Your instructions | In everything from the line containing "The image size is (960, 540)." down to the line containing "Looking at the screenshot, I should point(74,90).", change "Gasoline" to "Diesel" and give those lines again with nothing else altered.

[Entries taken from a collection]
[Start]

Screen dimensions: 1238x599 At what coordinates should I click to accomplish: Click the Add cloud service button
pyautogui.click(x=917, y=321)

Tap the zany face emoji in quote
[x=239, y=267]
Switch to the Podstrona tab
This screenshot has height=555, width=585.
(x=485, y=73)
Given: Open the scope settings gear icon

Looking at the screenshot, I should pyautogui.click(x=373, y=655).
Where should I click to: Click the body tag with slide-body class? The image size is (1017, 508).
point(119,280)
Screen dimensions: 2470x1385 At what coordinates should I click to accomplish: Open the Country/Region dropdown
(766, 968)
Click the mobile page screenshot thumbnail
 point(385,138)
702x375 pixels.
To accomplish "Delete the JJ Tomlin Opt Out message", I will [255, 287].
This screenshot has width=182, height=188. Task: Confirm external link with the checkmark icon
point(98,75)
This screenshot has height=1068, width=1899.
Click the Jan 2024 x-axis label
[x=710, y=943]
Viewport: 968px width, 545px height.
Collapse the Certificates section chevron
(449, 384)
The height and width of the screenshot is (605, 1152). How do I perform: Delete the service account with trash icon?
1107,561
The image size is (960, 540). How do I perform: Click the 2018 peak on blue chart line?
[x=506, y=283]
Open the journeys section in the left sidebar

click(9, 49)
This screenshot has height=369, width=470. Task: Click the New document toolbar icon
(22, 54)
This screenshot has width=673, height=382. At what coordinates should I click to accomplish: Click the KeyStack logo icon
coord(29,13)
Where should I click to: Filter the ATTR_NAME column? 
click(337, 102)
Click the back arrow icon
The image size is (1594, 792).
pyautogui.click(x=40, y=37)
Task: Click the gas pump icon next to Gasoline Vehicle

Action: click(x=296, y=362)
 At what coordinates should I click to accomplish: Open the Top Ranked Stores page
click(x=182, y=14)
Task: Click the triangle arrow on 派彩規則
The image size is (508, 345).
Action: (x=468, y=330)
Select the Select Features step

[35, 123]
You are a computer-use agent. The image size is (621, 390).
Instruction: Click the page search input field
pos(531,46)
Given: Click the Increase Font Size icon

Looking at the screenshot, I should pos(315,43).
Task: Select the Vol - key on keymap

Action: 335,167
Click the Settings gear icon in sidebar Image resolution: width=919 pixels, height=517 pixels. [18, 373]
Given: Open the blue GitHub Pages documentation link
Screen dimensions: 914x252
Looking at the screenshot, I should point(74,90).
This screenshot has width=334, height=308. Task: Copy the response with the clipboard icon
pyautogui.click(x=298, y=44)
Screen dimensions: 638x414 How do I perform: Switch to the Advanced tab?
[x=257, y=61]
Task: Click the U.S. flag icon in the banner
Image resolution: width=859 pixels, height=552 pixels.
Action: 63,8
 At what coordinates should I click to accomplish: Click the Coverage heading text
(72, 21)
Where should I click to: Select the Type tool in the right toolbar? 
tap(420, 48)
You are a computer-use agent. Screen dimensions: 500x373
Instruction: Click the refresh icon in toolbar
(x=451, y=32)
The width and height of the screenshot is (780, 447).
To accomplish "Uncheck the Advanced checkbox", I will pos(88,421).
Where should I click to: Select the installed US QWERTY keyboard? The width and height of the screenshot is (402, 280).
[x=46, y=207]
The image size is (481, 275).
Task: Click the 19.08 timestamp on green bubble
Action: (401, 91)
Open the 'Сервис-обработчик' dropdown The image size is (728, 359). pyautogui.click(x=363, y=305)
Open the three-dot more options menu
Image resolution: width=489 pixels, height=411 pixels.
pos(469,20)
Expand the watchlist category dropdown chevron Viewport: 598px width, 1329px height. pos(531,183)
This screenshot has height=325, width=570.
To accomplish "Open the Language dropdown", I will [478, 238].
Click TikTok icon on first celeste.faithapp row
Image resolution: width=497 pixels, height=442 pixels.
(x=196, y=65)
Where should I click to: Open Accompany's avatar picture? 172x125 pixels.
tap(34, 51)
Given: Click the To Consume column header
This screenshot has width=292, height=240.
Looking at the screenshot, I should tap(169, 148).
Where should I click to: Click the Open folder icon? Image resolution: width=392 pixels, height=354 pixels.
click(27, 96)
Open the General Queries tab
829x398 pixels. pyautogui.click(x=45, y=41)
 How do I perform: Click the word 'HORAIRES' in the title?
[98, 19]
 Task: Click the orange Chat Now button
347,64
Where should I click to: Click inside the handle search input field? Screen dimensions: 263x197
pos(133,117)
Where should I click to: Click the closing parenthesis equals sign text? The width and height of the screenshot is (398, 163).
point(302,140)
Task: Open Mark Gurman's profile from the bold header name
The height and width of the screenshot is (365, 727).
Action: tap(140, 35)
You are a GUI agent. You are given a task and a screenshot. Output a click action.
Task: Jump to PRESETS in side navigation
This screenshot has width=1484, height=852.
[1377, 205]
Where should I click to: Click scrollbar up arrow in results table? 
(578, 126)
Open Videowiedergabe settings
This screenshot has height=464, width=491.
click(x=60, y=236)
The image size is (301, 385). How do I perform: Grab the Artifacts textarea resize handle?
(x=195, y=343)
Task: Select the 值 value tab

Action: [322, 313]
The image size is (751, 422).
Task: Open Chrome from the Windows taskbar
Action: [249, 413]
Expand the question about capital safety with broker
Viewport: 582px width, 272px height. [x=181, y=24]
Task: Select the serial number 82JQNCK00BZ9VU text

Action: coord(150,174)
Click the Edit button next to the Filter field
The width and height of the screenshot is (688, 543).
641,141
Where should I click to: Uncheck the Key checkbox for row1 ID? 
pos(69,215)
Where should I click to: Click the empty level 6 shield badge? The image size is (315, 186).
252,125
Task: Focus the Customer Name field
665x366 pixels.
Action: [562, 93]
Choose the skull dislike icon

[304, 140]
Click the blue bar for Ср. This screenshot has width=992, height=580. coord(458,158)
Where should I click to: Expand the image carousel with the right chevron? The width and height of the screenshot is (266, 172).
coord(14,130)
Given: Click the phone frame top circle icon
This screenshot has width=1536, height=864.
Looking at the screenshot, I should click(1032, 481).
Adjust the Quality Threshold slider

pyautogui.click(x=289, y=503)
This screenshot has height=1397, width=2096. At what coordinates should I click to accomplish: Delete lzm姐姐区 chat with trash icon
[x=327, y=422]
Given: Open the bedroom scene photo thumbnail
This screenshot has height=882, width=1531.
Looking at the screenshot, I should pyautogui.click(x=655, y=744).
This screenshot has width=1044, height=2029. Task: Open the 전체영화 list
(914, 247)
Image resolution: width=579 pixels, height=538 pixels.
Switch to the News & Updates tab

[End]

Exercise solution |
The image size is (960, 540). How do I perform: Click the 2018 peak on blue chart line?
[x=506, y=283]
Open the journeys section in the left sidebar

click(9, 49)
This screenshot has height=369, width=470. Task: Click the New document toolbar icon
(22, 54)
This screenshot has width=673, height=382. At what coordinates should I click to accomplish: Click the KeyStack logo icon
coord(29,13)
Where should I click to: Filter the ATTR_NAME column? 
click(337, 102)
Click the back arrow icon
The image size is (1594, 792).
pyautogui.click(x=40, y=37)
Task: Click the gas pump icon next to Diesel Vehicle

Action: click(x=296, y=362)
 At what coordinates should I click to accomplish: Open the Top Ranked Stores page
click(x=182, y=14)
Task: Click the triangle arrow on 派彩規則
The image size is (508, 345).
Action: (x=468, y=330)
Select the Select Features step

[35, 123]
You are a computer-use agent. The image size is (621, 390).
Instruction: Click the page search input field
pos(531,46)
Given: Click the Increase Font Size icon

Looking at the screenshot, I should pos(315,43).
Task: Select the Vol - key on keymap

Action: 335,167
Click the Settings gear icon in sidebar Image resolution: width=919 pixels, height=517 pixels. [18, 373]
Given: Open the blue GitHub Pages documentation link
Screen dimensions: 914x252
Looking at the screenshot, I should point(74,90).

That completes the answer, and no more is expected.